With sales of protein biochips set to top $700 million in 2006, we present a current overview of this fast moving technology and the applications for the pharmaceutical industry as a whole.

On the surface (pun intended), it appears that the protein biochip is the logical extension of the DNA biochip. Genes code for proteins, genomics gives way to proteomics. This extension, however, will be anything but linear. Nucleic acids have four building blocks, but proteins have 20; genes are one-dimensional codes, but proteins are multi-dimensional enzymes, receptors, and structural components; the genome is a manageable and well-defined collection of approximately 40,000 genes, but the proteome is a loosely-defined collection of hundreds of thousands of proteins (1). The first challenge for protein biochips is to manage this complexity by dividing and conquering the proteome.

The first division is between protein expression and protein interactions. The study of expression asks the simple questions of whether or a not protein is present and, if so, how much. For these studies capture agents, most commonly antibodies, are immobilised on the surface. The capture agents bind the specific proteins of interest in the sample, and the resulting signal is quantified.

The study of interactions asks the simple questions of which proteins interact with which other molecules of interest and, if so, how fast and how long. For these studies peptides or proteins are immobilised on the surface and then other proteins, protein domains, lipids, small molecules or other ligands are added, followed by quantification of the resulting signal.

On the expression side, coverage of the entire proteome is especially challenging because of the limited availability of capture agents. Neither suppliers nor potential customers have large sets of antibodies or other capture agents, which will force the density down into the range of hundreds or even as low as tens of capture agents per biochip. For this density to provide value, the protein biochips will have to be focused on areas of interest for researchers. The most obvious focus is on druggable target classes, such as kinases, receptors and secreted proteins. Another high-value focus is pathways, such as signal transduction, inflammation and apoptosis.

The limited availability of capture agents is a major hindrance to the industry. Several companies, such as Perkin-Elmer, Prolinx, Zeptosens and Zyomyx, have platforms that have been launched or are nearing launch, but the rate of commercialisation has been held back by the content problem. Other industry participants are attacking the content problem directly by attempting to boost production of capture agents.

One approach, led by companies such as Cambridge Antibody Technology and Dyax, is to bypass the slow and laborious method of producing monoclonal antibodies in animals and use combinatorial and phage display methods instead, but generating high-affinity binders can take multiple rounds of engineering. Another approach is to develop entirely new classes of capture agents, such as ribozymes from Archemix, molecular imprints from Aspira Biosystems, fibronectins from Phylos and aptamers from SomaLogic, but the ability to generate large numbers of high-affinity binders has not be definitively demonstrated.

If the content problem can be overcome, there are multiple drug discovery and development applications for expression biochips. In drug discovery, researchers commonly investigate the roles of protein classes and protein pathways in disease processes. Current methods, such as mass spectrometry and 2-D gel electrophoresis, are low-throughput and can be cumbersome, which creates enormous opportunities for a versatile, high-throughput system.

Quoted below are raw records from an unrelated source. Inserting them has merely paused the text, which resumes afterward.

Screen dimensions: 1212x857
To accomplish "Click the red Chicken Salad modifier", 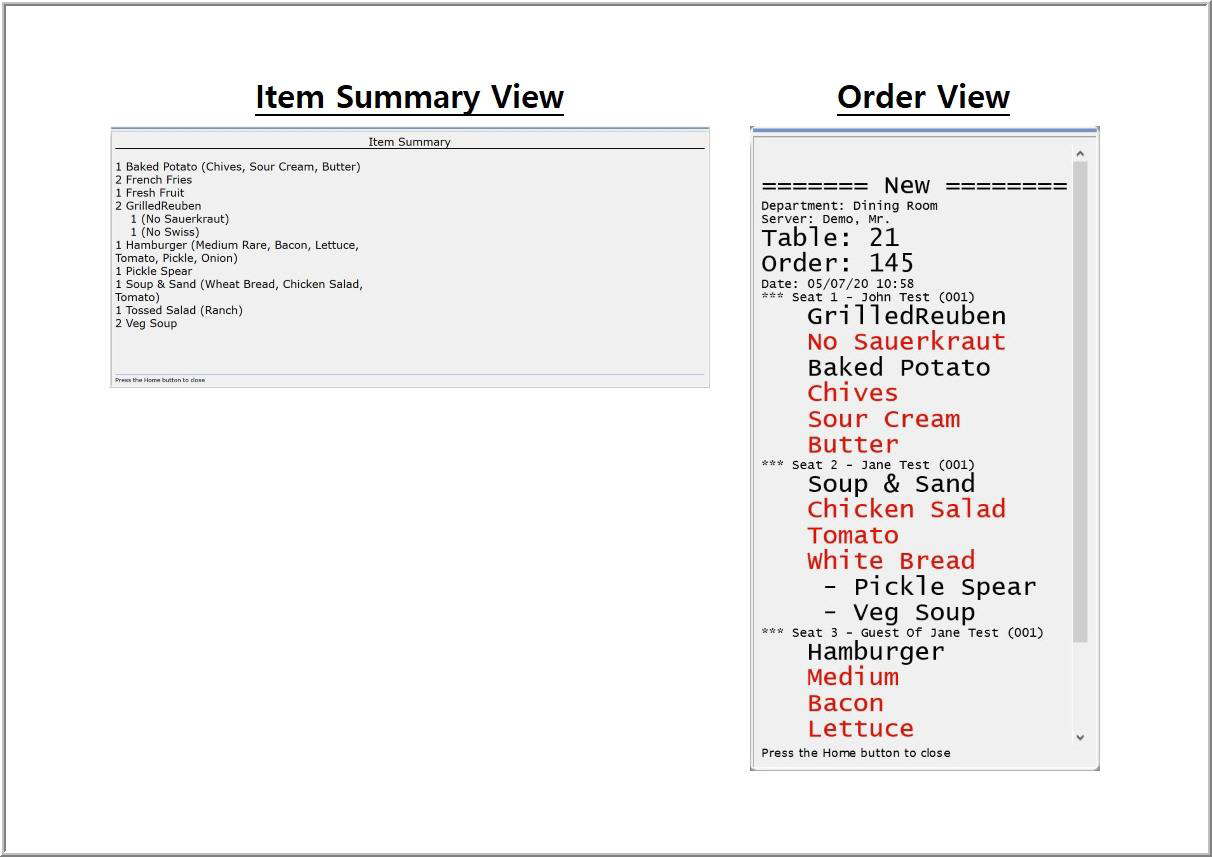I will click(906, 510).
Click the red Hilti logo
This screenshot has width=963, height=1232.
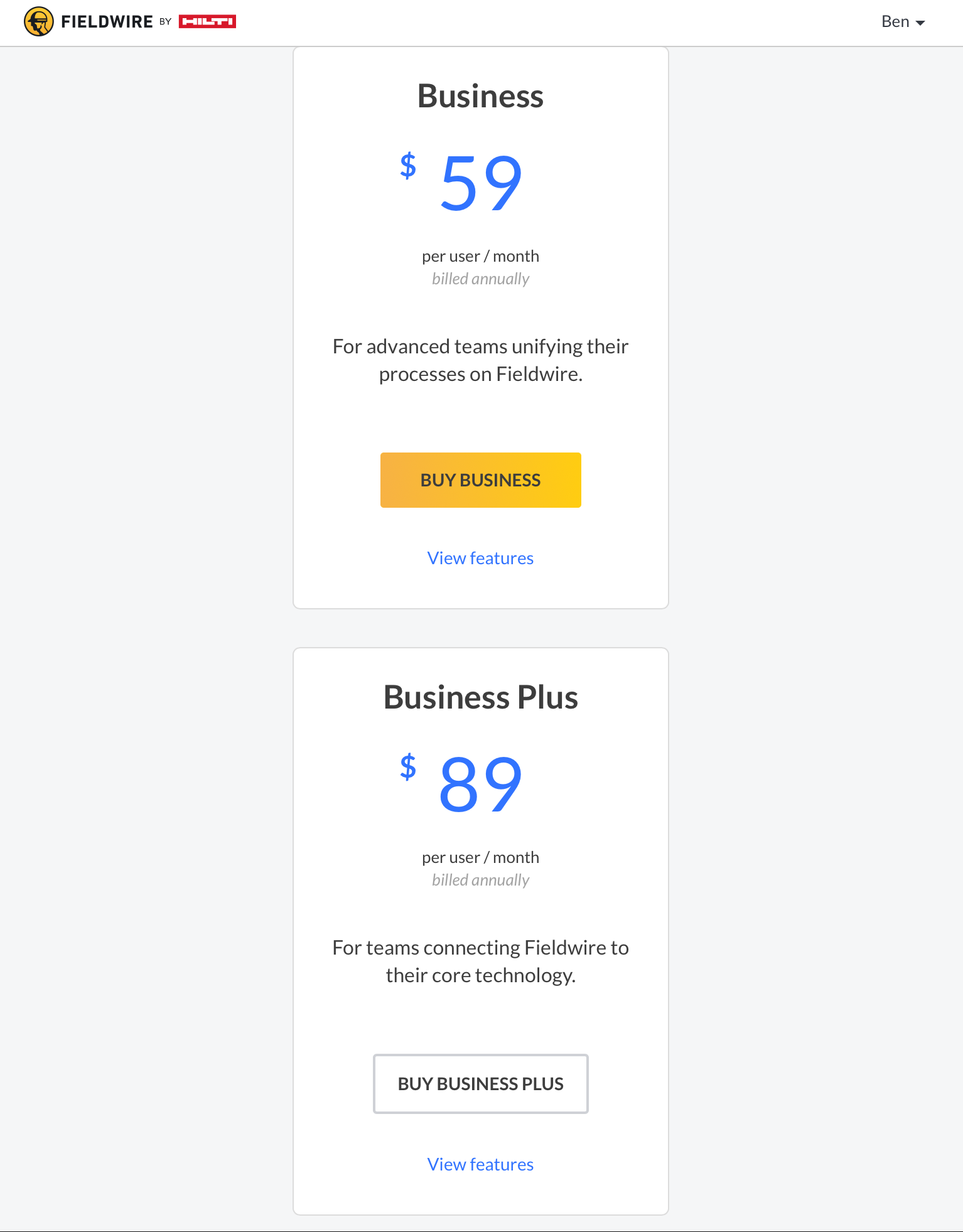coord(207,22)
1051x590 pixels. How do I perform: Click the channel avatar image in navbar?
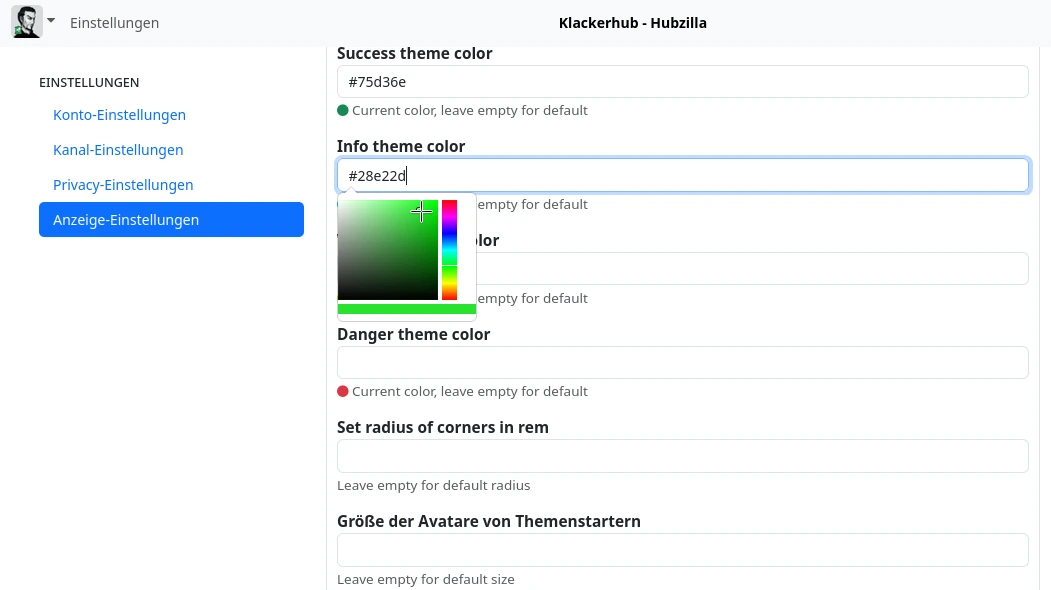[26, 22]
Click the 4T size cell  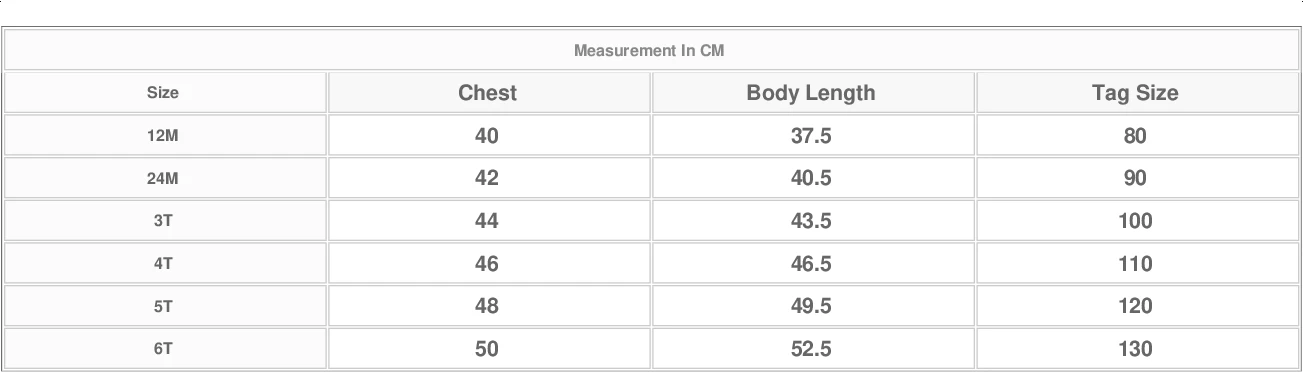click(x=163, y=264)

In drug development, researchers are very interested in finding molecular markers for toxicity and efficacy. In the ideal case, the researchers would be able to rule out toxic compounds and rule in efficacious compounds as early as possible, thereby greatly increasing the probability of success in expensive clinical trials. These molecular markers have yet to be determined, but demand is high to search for them, creating near-term opportunities. Long-term opportunities will depend on the success of developing the markers.

Expression biochips could be incorporated quickly into research and development programmes because DNA biochips have already opened the doors. Scientists have years of experience generating and analysing gene expression data, and the transition to protein expression data should be straightforward at least, or possibly even liberating. DNA biochip users often have difficulty analysing the tens of thousands of data points per experiment, especially in terms of finding the biological significance.

Expression protein biochips, by contrast, would have fewer data points to analyse, and the proteins are one step closer to cellular functions, greatly increasing the likelihood of finding the biological significance. The number of expression chips used will depend on specifications and cost. The single most important specification for potential customers is the ability of the capture agents to bind their ligands in a linear fashion under the same conditions across the entire biochip.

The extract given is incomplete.